As a landlord in North Carolina, you must be knowledgeable of all rental regulations including the state's landlord-tenant law. After all, ignorance of the law is never a legal defense.
You might have questions, such as “Can you break a lease in North Carolina?”, “What are my NC landlord responsibilities?”, or even “What are the North Carolina housing regulations?” In unfortunate situations, you may need to know how to handle an eviction.
Both the tenant and landlord have certain rights and responsibilities under North Carolina law. It's therefore important that North Carolina landlords and tenants understand and follow these regulations.
Mark Thomas Properties Property Management can assist you in navigating the legal requirements of owning a North Carolina rental property. While the North Carolina landlord-tenant laws might be straightforward, we will go over the basics for you in this article.

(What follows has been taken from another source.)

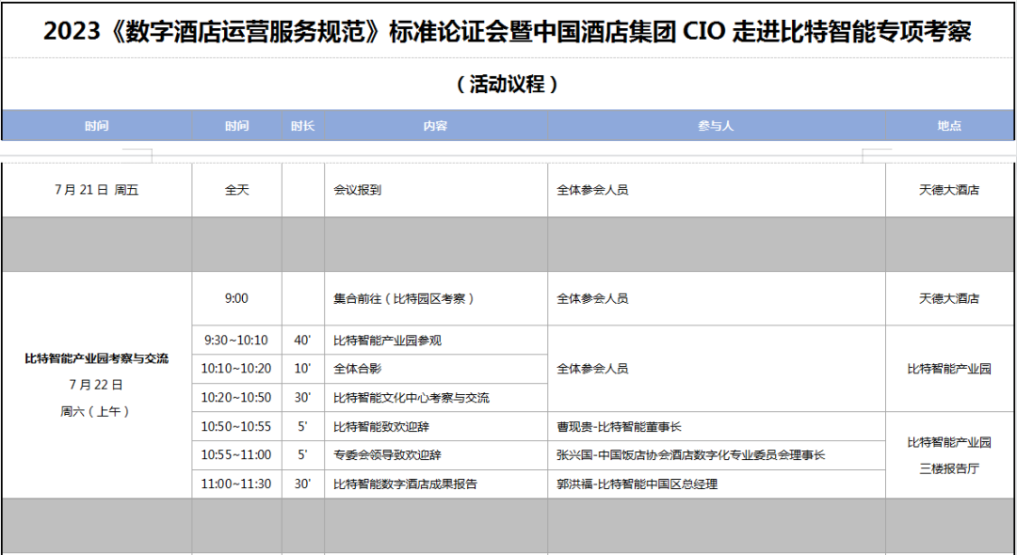Click the 地点 column header
The image size is (1017, 555).
click(949, 125)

Required Landlord Disclosures
You must make certain information known to your North Carolina tenants prior to them signing the North Carolina lease agreement. The disclosures are as follows.
- Disclosure about lead paint. You must disclose all known information on lead-based paint and lead-based paint hazards prior to the tenant signing the lease agreement. In addition, you must give your tenant this pamphlet as well.

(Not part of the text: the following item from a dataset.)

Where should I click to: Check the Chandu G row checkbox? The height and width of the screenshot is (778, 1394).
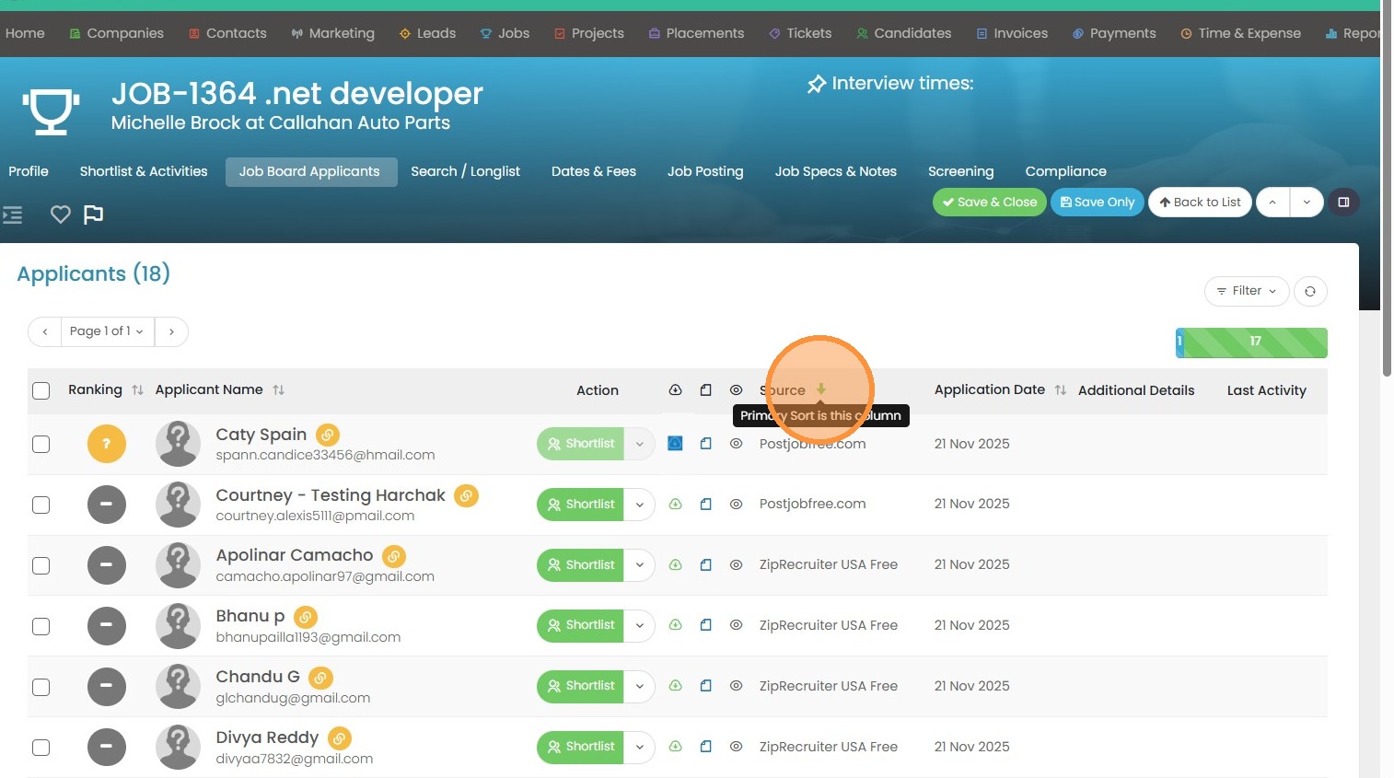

- Disclosure on utilities. Have you implied or expressly agreed in the agreement to pay for utilities such as gas, water, or electricity? If you have, then you’ll be liable for any inconveniences that may arise. For example, a disconnection because of nonpayment of the utility bill.
- Disclosure on structural damage. Does your rental property have any structural damage? If so, you must disclose that to your tenant. Structural damage may result from smoke, fire, water, or insects.
North Carolina Tenant Rights & Responsibilities
If, as a landlord, you don't respect the renter's rights, your North Carolina tenants may be able to break their leases without penalty.
Tenant rights in NC include:
- A home that is compliant with health, safety, and building codes.
- Live in peace and quiet, away from any unreasonable disturbances and annoyances.
- Receive notice before landlord entry.
- Be notified when a landlord is seeking to make changes to the lease agreement.
- Remain in their rented premises until the landlord has followed the due eviction process to remove them.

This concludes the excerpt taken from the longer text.